In the early hours of the morning on Sunday, June 24, 1923, an attack was launched in an attempt to destroy the fruit shop of the Cascarelli family, a hardworking, Italian family living in Hillsdale, Michigan.
And the perpetrator is still a mystery today.
The Cascarellis found their home in the hushed, quaint town of Hillsdale, one of the few places that accepted Italian immigrants in the early 20th century. Fulfilling their American dream as entrepreneurs, they started their own fruit business with locations in Hillsdale and Albion.
The night of the attack, a bomb had been placed on the Broad Street side of the Cascarelli’s store. In the apartment above the store, the explosion woke Peter Cascarelli, his son, Joe, and his nephew, Frank Cascarelli. While causing great structural damage, no one was injured or killed.
Upon hearing the explosion, Sheriff W.H. Bates, who was sleeping in the jail on Courthouse Square, immediately headed toward the scene of the explosion.
No one was ever arrested. All that remains is the testament of the Cascarelli descendents who know the oral tradition of that summer night, told to them by the generations before them.
Today, Peter’s great-nephew, Robert Cascarelli, lives in the Hillsdale area. Robert and a few of his other relatives carry the family legend through the oral tradition. He said he grew up hearing the stories from his father, Frank Cascarelli, who was at the fruit store the night of the bombing. Frank told Robert that the blast of the bomb blew both Frank and Joe out of bed and just about every window on the block was blown out.
“It was not a small bomb,” Robert said. “It was meant to do damage. The power of that bomb, to do what it did to the whole block, there was intent to do badly on the people.”
Robert also understood from the stories of his father that his great-uncle Peter was not someone who took matters to the authorities, he dealt with them himself.
“You have to remember that old Italians, like my father, were very closed mouth about what was going on,” Robert said.
The sheriff only knew what Peter offered to him, and it wasn’t much.
At the time of the bombing, Peter Cascarelli owned the fruit store on Broad Street in downtown Hillsdale, while his brother, Robert, owned the store in Albion.
The location of their fruit stores wasn’t the only difference between the brothers. According to the younger Robert Cascarelli, the family knew Peter was someone not to be messed with.

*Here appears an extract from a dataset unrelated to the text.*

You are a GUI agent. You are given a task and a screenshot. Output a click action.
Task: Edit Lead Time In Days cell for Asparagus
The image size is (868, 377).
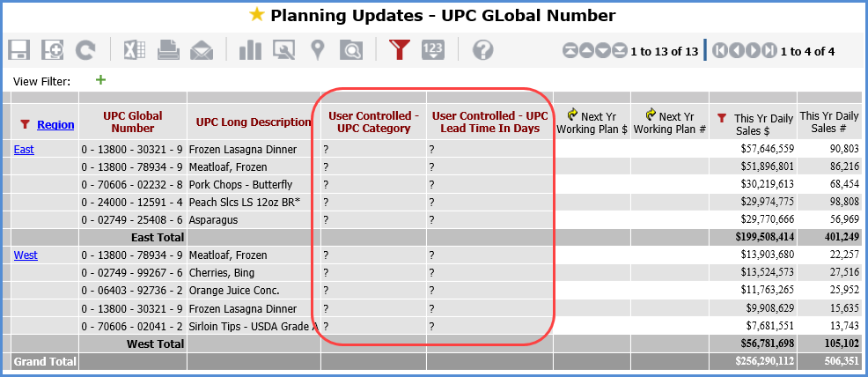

The story that Robert tells is that Peter was asked to pay protection money to the mafia, and he refused.
“Italian’s took advantage of their own race,” Robert said. “Peter only had his son Joe, he could be tougher against the group. But Robert had eight children to protect, he had more to lose.” Peter later found out that his brother, Robert, was paying the group believed to be out of Cicero, Illinois. According to the Hillsdale County Historical Society, at the time it was known as “The Black Hand,” which was a criminal tactic of extortion and a precursor to organized crime and the mafia.

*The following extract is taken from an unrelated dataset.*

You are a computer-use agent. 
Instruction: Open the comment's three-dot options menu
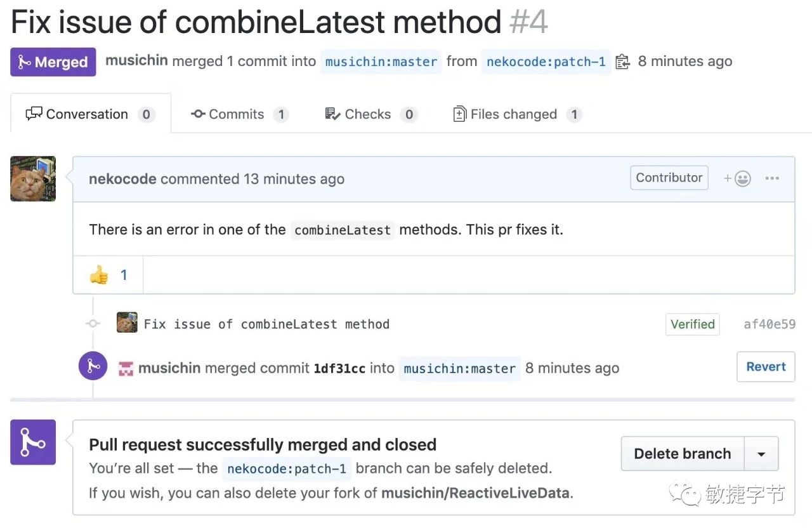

At one point after the bombing in Peter’s store in Hillsdale, he got a call from Robert in Albion that “the guy” showed up to collect the money and was at the Stag Bar next door to Robert’s fruit store. Peter proceeded to drive to Albion and confront the man in the bar.
“Pete had a weapon on him and walked up to the guy in the bar and stuck the pistol in this guy’s ear,” the younger Robert said. “My dad told me that Pete stuck it in his ear and made it bleed like hell.”

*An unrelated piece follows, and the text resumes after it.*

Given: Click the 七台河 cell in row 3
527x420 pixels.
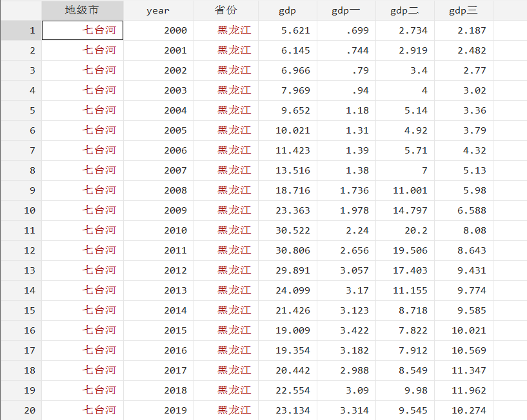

According to the stories Robert heard from his father, Frank, Peter told the guy in the bar, something along the lines of, “You tried to put me out of business, blew up the whole block in Hillsdale, and I’m still not going to pay you. I understand my brother Robert is willing to pay you, but if you ever come back to Albion, if you ever go near my brother, I will kill you.”
The guy never came back.
“You figure they ran into a toughy,” Robert said, “and they knew he meant what he said.”